You are viewing a plain text version of this content. The canonical link for it is here.
Posted to dev@spamassassin.apache.org by Justin Mason <jm...@jmason.org> on 2005/07/20 22:22:47 UTC

Re: NOTICE: rescore mass-checks

-----BEGIN PGP SIGNED MESSAGE-----
Hash: SHA1


Theo Van Dinter writes:
> On Wed, Jul 20, 2005 at 12:44:06PM -0700, Justin Mason wrote:
> > fyi -- we agreed that the submissions rsync for the rescoring mass-checks
> > would be open until the 27th, since Henry won't be able to look at
> > them until then anyway.
> 
> BTW, we're currently at:
> 
> 382291 ham, and 1068797 spam, though some spam may end up going away (no ham
> file associated with the name)

hmm -- do they have to have a ham file?  I don't think there's a need for
that to be a rule.

anyone know what kind of targets Henry is after for corpus size?
I have no idea what works well here. ;)

- --j.
-----BEGIN PGP SIGNATURE-----
Version: GnuPG v1.2.5 (GNU/Linux)
Comment: Exmh CVS

iD8DBQFC3rKXMJF5cimLx9ARAozuAJ9P5ViIDyeDzE+CMLZ+k/uWd1bY2ACfTq2i
TEQHN0L83AyElnsuHinxZs8=
=thW0
-----END PGP SIGNATURE-----


Re: NOTICE: rescore mass-checks

Posted by Henry Stern <he...@stern.ca>.
I'm not sure what I'll *need* to make good scores.  Last time around, the 
results were pants (--reuse was broken), so I don't have much to go on as 
far as numbers are concerned.

Cheers,
Henry

On Wed, 20 Jul 2005, Justin Mason wrote:

> -----BEGIN PGP SIGNED MESSAGE-----
> Hash: SHA1
>
>
> Theo Van Dinter writes:
>> On Wed, Jul 20, 2005 at 12:44:06PM -0700, Justin Mason wrote:
>>> fyi -- we agreed that the submissions rsync for the rescoring mass-checks
>>> would be open until the 27th, since Henry won't be able to look at
>>> them until then anyway.

◆ Dataset extract ◆

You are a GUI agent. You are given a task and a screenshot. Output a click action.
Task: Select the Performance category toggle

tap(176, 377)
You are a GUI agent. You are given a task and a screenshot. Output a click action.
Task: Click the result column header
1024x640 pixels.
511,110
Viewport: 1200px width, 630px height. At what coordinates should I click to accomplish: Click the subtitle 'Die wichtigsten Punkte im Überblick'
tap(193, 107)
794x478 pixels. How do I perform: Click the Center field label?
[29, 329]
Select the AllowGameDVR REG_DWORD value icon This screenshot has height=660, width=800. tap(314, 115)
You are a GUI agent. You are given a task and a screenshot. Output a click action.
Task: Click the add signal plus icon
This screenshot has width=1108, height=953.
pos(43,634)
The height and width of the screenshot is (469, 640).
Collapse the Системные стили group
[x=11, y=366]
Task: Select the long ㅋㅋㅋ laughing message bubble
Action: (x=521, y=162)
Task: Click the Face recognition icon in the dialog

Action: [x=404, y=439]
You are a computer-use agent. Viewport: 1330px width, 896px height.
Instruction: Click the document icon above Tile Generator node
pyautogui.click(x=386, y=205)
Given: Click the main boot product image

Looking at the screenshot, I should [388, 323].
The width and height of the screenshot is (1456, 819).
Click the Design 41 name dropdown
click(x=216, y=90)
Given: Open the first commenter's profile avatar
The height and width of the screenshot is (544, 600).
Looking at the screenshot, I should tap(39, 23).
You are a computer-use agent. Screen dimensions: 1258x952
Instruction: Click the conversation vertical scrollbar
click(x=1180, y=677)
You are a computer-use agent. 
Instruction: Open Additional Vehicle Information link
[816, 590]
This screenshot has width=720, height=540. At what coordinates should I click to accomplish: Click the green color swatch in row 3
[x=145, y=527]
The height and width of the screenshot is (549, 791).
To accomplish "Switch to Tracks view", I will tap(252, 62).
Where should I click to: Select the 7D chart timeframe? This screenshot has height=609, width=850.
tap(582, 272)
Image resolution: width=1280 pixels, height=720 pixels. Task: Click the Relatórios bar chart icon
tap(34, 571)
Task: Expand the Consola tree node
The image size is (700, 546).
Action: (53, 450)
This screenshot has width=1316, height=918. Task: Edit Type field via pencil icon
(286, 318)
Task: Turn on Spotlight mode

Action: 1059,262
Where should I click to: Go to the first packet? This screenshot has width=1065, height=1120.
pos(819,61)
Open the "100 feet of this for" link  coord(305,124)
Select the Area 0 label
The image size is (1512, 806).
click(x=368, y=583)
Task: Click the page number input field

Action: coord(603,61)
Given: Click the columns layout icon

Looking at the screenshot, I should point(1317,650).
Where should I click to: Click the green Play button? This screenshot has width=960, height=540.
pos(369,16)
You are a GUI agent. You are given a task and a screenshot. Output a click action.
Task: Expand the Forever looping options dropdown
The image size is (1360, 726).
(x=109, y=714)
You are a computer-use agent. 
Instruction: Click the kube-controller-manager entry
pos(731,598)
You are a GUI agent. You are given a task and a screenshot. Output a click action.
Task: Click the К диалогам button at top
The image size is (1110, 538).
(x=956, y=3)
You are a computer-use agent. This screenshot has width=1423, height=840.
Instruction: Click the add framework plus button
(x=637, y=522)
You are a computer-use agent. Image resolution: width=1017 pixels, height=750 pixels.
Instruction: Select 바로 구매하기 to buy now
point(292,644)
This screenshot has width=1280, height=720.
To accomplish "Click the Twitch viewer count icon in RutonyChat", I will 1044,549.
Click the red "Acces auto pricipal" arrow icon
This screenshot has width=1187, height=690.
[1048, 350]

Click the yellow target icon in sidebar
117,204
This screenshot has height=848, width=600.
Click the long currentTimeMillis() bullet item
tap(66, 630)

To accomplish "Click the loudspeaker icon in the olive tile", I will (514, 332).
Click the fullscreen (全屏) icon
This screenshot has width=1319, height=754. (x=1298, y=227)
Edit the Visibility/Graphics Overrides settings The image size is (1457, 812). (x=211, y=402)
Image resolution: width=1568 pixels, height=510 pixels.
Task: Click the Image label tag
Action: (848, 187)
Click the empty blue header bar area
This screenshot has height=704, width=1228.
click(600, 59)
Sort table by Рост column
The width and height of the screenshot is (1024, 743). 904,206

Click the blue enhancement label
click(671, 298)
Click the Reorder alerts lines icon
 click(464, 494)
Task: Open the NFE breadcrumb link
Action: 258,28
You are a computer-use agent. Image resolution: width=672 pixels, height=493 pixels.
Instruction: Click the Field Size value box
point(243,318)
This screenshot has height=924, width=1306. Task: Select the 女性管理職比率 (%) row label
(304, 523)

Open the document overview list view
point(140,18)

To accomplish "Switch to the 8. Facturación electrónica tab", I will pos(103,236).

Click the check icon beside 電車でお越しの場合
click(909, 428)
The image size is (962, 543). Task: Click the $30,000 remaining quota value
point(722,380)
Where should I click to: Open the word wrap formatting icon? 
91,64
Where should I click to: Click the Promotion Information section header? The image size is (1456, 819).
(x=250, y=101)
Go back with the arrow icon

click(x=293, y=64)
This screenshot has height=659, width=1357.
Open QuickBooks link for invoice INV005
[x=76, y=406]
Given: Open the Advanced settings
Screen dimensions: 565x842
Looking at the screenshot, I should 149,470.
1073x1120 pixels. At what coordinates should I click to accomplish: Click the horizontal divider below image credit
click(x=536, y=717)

◆ Exercise tasks ◆
[1] In the rescore mass-checks thread, reproduce the text from "iD8DBQFC3rKXMJF5cimLx9ARAozuAJ9P5ViIDyeDzE+CMLZ+k/uWd1bY2ACfTq2i" up to and including "numbers are concerned.", swapping "numbers" for "figures".
[2] Answer these questions from the rescore mass-checks thread:
(a) Until what date would the submissions rsync for the rescoring mass-checks stay open?
(b) How many ham messages does Theo Van Dinter report at that point?
(c) What option was broken the last time, according to Henry Stern?
[3] Continue the rescore mass-checks thread from where it stops.

◆ Task results ◆
[1]
iD8DBQFC3rKXMJF5cimLx9ARAozuAJ9P5ViIDyeDzE+CMLZ+k/uWd1bY2ACfTq2i
TEQHN0L83AyElnsuHinxZs8=
=thW0
-----END PGP SIGNATURE-----


Re: NOTICE: rescore mass-checks

Posted by Henry Stern <he...@stern.ca>.
I'm not sure what I'll *need* to make good scores.  Last time around, the 
results were pants (--reuse was broken), so I don't have much to go on as 
far as figures are concerned.

[2]
(a) The 27th.
(b) 382291.
(c) --reuse.

[3]
>>
>> BTW, we're currently at:
>>
>> 382291 ham, and 1068797 spam, though some spam may end up going away (no ham
>> file associated with the name)
>
> hmm -- do they have to have a ham file?  I don't think there's a need for
> that to be a rule.
>
> anyone know what kind of targets Henry is after for corpus size?
> I have no idea what works well here. ;)
>
> - --j.
> -----BEGIN PGP SIGNATURE-----
> Version: GnuPG v1.2.5 (GNU/Linux)
> Comment: Exmh CVS
>
> iD8DBQFC3rKXMJF5cimLx9ARAozuAJ9P5ViIDyeDzE+CMLZ+k/uWd1bY2ACfTq2i
> TEQHN0L83AyElnsuHinxZs8=
> =thW0
> -----END PGP SIGNATURE-----
>

Re: NOTICE: rescore mass-checks

Posted by Duncan Findlay <du...@debian.org>.
On Wed, Jul 20, 2005 at 01:22:47PM -0700, Justin Mason wrote:
> hmm -- do they have to have a ham file?  I don't think there's a need for
> that to be a rule.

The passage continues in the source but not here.